When someone disagrees with or challenges me, my initial reaction is to protect myself. I know this isn’t a rational thought but it comes from a part of my psyche that wants to be liked and accepted.
I have to work hard in those first few moments to remember that I could be missing out on a golden opportunity to either learn something new or hone my understanding of a particular skill or belief.
When I was younger, I didn’t want to be seen or heard so I would often play small. As an adult, I can still feel this playing out in the way I want to hide away from confrontation or fear being wronged when someone disagrees with me. When I’m not in my power I can still feel myself wanting to shy away from standing behind something I believe in when someone challenges me.
There are two unfortunate outcomes when this situation arises:
I can be angry with this person for making me feel this way. Or;
I can be angry with myself.
Neither one breeds a particularly good outcome. So, is there an alternative?
Desmund Tutu once said, “Don't raise your voice, improve your argument." And I like that because it speaks into what I’m trying to express here.
If someone disagrees with me, for example, instead of raising my voice to protect myself I can listen and learn. And when someone challenges me I can improve my argument to better explain my point of view.
Both lean into a healthier way of interacting with one another without either party being shut down, dismissed, or disregarded. I believe this approach can and will create more connection and compassion between us and less separation. And both can bridge the gap between right and wrong.
“I win or I learn, but I never lose.” - Maria Forleo
Closing Thoughts
To close, I’d like to leave you with something that is very alive in me almost every day.
There’s an old Cherokee saying that teaches us there are two wolves that live inside our hearts and what we feed them every day (either thoughts of love or fear) will inevitably win in the end.

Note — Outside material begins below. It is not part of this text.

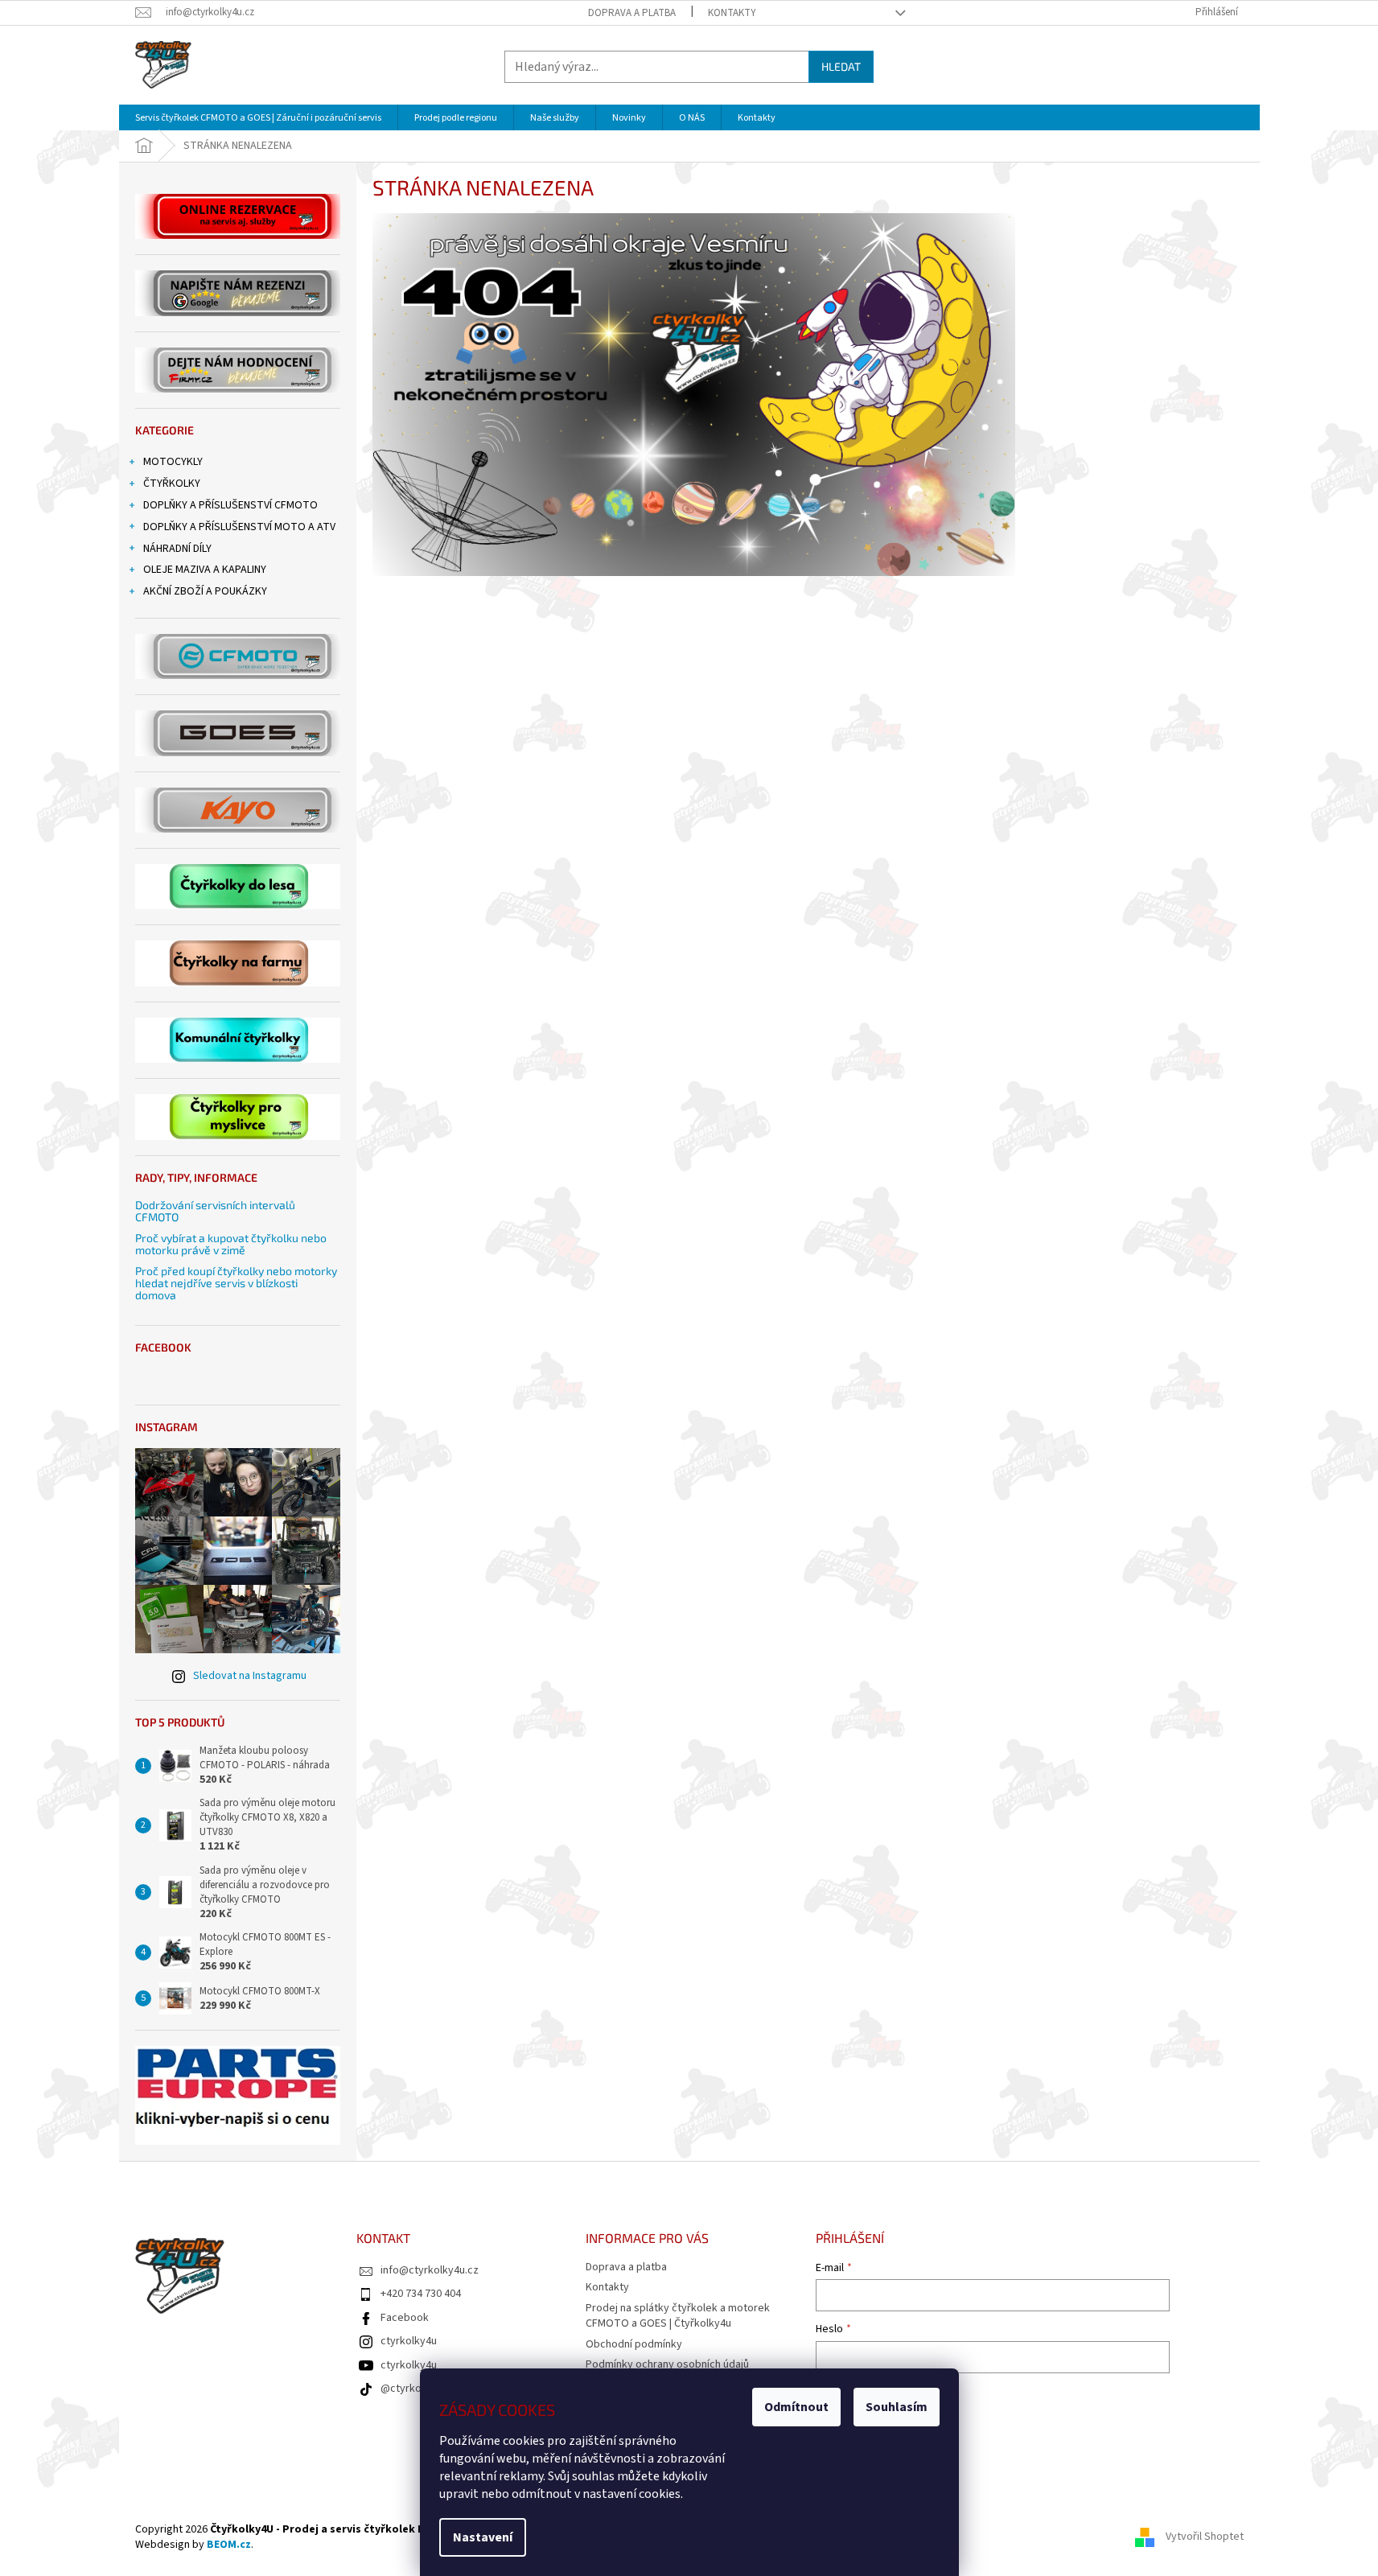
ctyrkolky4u (408, 2341)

Thich Nhat Hanh brings in a different metaphor and it’s equally beautiful.
“Your mind is like a piece of land planted with many different kinds of seeds: seeds of joy, peace, mindfulness, understanding, and love; seeds of craving, anger, fear, hate, and forgetfulness. These wholesome and unwholesome seeds are always there, sleeping in the soil of your mind. The quality of your life depends on the seeds you water. If you plant tomato seeds in your gardens, tomatoes will grow. Just so, if you water a seed of peace in your mind, peace will grow. When the seeds of happiness in you are watered, you will become happy. When the seed of anger in you is watered, you will become angry. The seeds that are watered frequently are those that will grow strong.” - Thich Nhat Hanh
What I love most about this is that there is a choice to be made and we are the ones who make it. So, I know what I’m gonna choose. Do you?